_Исходный текст_

Во время переворота Касадо поэт Мигель Эрнандес также находился в Мадриде. Однако, в отличие от Бестейро, автор «Народного ветра» прекрасно осознавал опасность, грозившую ему в том случае, если он останется в столице, учитывая его членство в КПИ и деятельность во время войны в качестве политического комиссара и члена Союза антифашистской интеллигенции. Обойденный партийными деятелями во время эвакуации и лишенный возможности получить убежище в чилийском посольстве, – которое предлагал ему Карлос Морла Линч, однако слишком поздно, – Мигель Эрнандес предпочел укрыться на своей родине, между Коксом и Ориуэлой. Он собирался искать защиты у бывших знакомых, которые с некоторых пор занимали высокие политические должности, таких как викарий Луис Альмарча, а также писатель-фалангист Эдуардо Льосент. Классическая, почти инстинктивная стратегия: вернуться в родные края и заручиться поддержкой коллег. Неслучайно ранее то же самое пытались проделать другие интеллектуалы, например Рамон Х. Сендер, который в начале войны посоветовал своей жене Ампаро Барайон вернуться в родную Самору, уверенный в том, что в кастильском городе «никогда ничего не происходит»[37]. Как известно, Федерико Гарсиа Лорка, летом 1936 года также оказавшийся в Гранаде после государственного переворота, искал защиты у коллеги-поэта Луиса Росалеса и его братьев, местных фалангистов. К сожалению, и в том и в другом случае вскоре стало очевидно, что в своих репрессиях националисты не учитывают былые заслуги или такие обстоятельства, как принадлежность к тому или иному полу, не делая различий между фронтами сражений и тылом, как бы ни были удалены некоторые населенные пункты от мест боевых действий. Наличие поручительств тоже ничего не гарантировало, потому что для различных групп, составлявших франкистскую коалицию, неуважение друг к другу стало способом продемонстрировать мускулы своим же собственным товарищам по «крестовому походу». Без каких-либо веских оснований 10 октября 1936 года Ампаро Барайон была убита у ограды кладбища Самора вместе с двумя другими женщинами, Хулианой Луис Гарсия и Антонией Бланко Луис. К тому времени Гарсиа Лорка уже почти три месяца как пропал без вести, судьба его неизвестна до сих пор.

_Условие задания_
Изложите текст о Мигеле Эрнандесе в двух предложениях. Для выполнения задания опирайтесь только на исходный текст.

_Данные_
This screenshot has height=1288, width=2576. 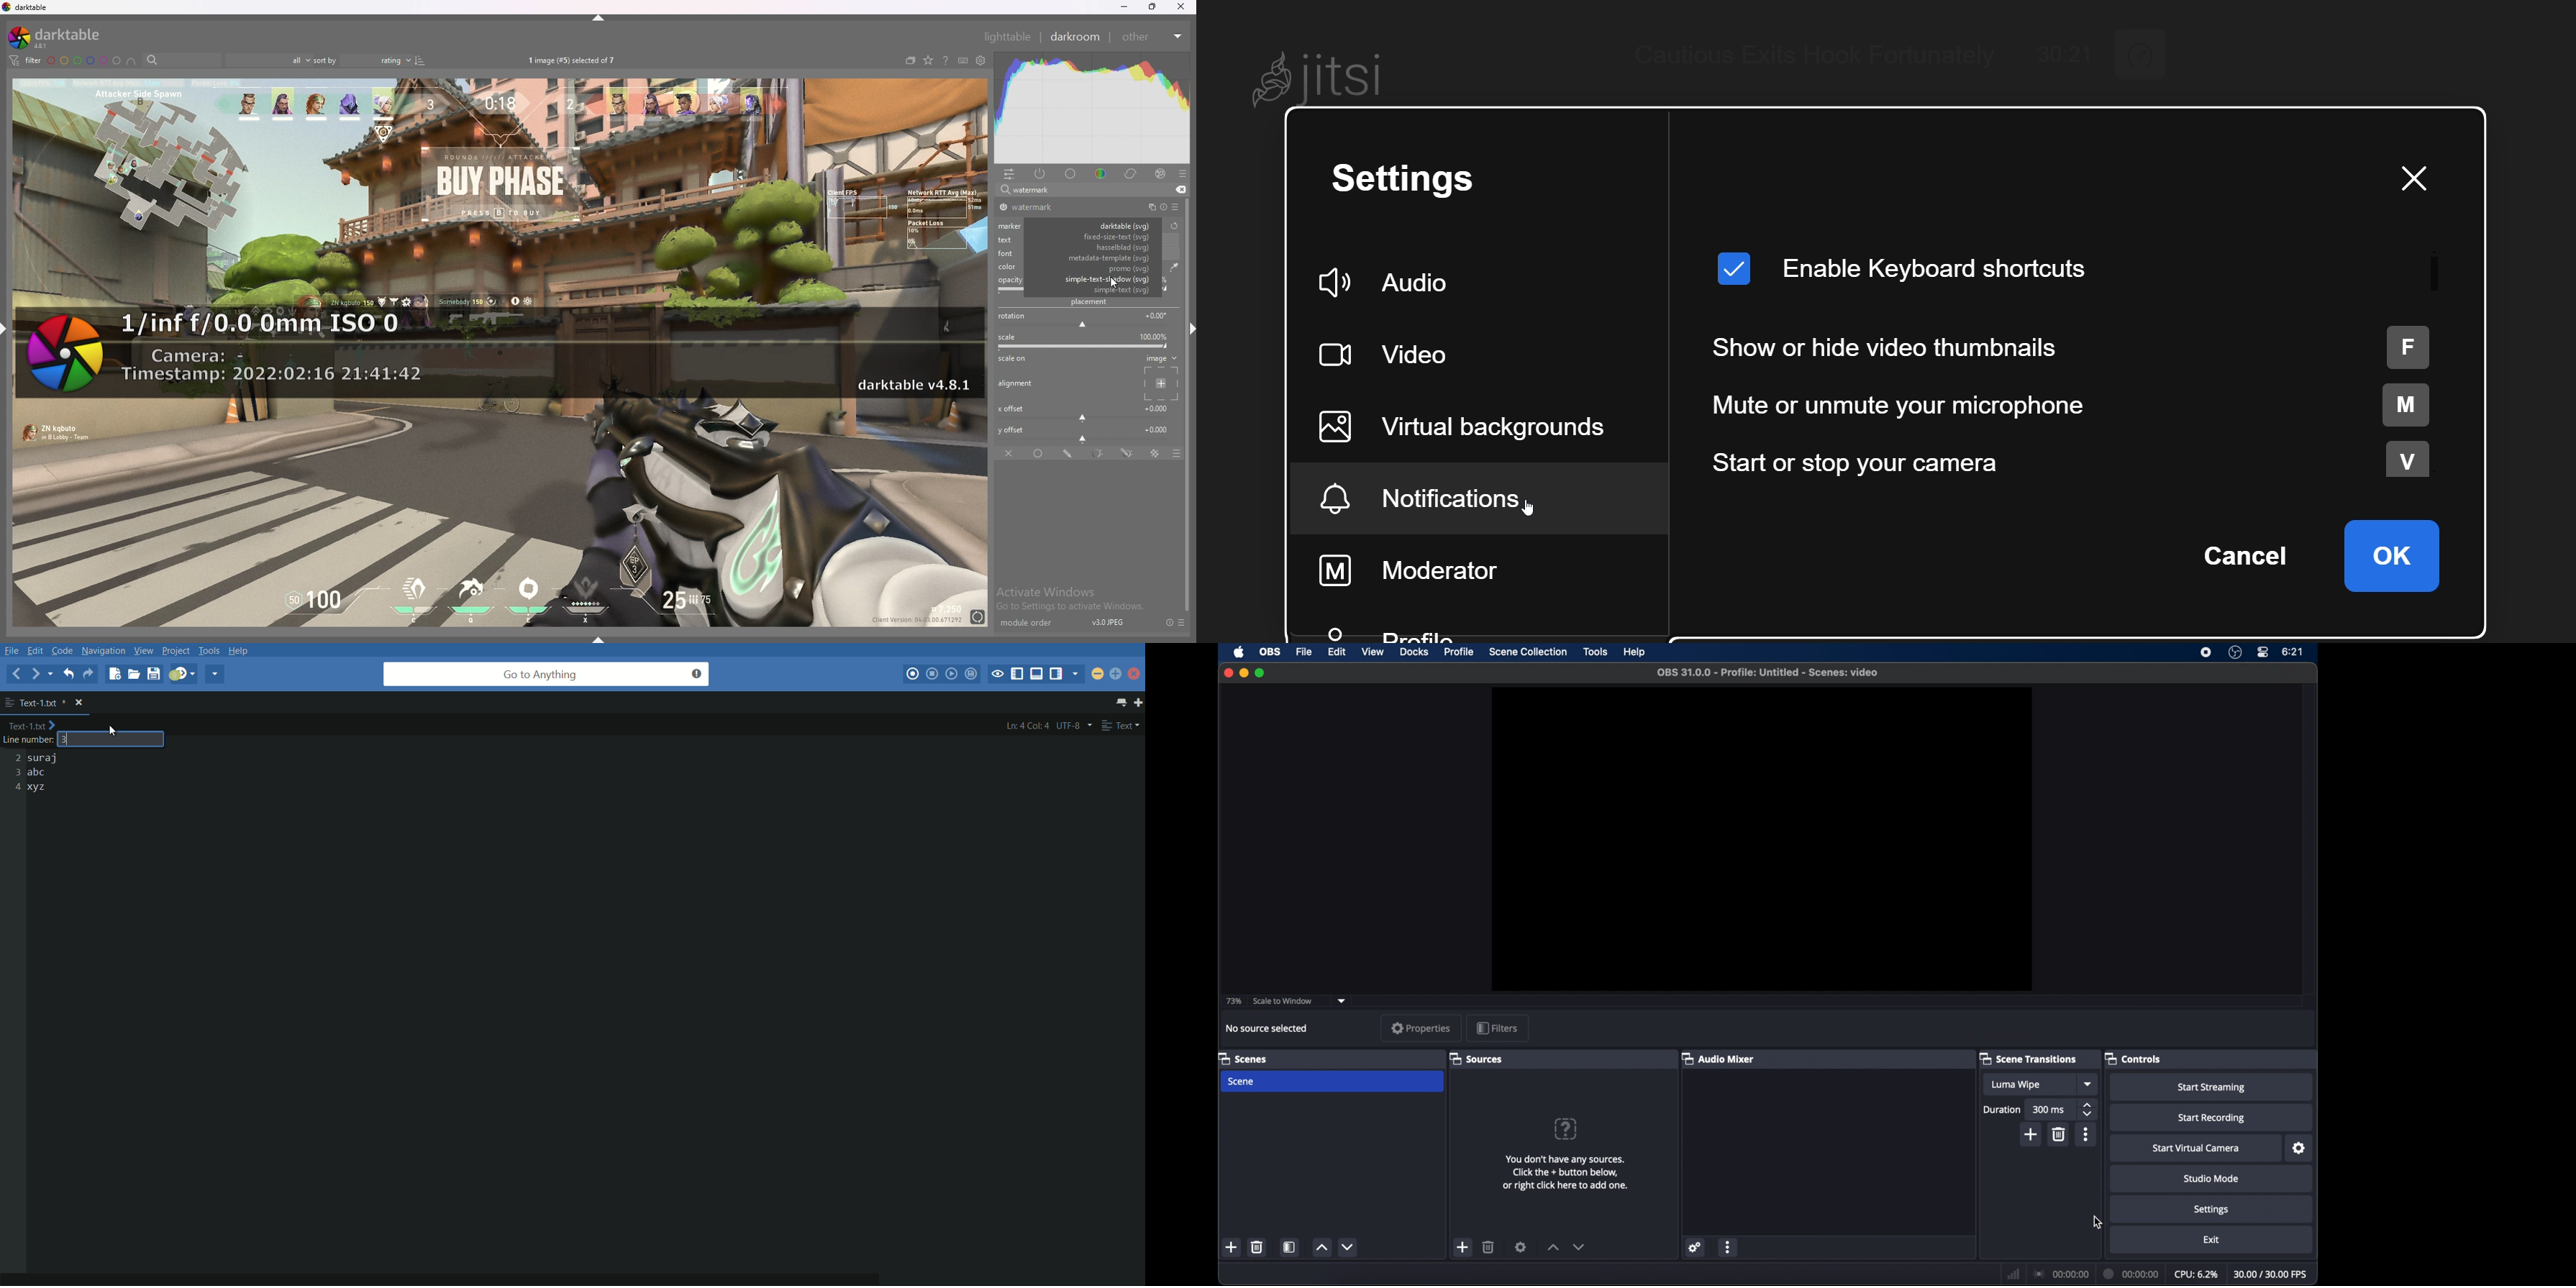 What do you see at coordinates (1290, 1248) in the screenshot?
I see `scene filters` at bounding box center [1290, 1248].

_Ответ на задание_
После переворота Касадо Мигель Эрнандес, понимая опасность пребывания в Мадриде, решил укрыться на родине, между Коксом и Ориуэлой, рассчитывая на защиту бывших знакомых на высоких должностях, таких как викарий Луис Альмарча и писатель-фалангист Эдуардо Льосент. То же самое ранее пытались сделать Рамон Х. Сендер, посоветовавший жене Ампаро Барайон вернуться в Самору, и Федерико Гарсиа Лорка, искавший защиты у Луиса Росалеса в Гранаде, однако националисты не учитывали былых заслуг, поручительства ничего не гарантировали, и 10 октября 1936 года Ампаро Барайон была убита, а Лорка к тому времени уже почти три месяца как пропал без вести.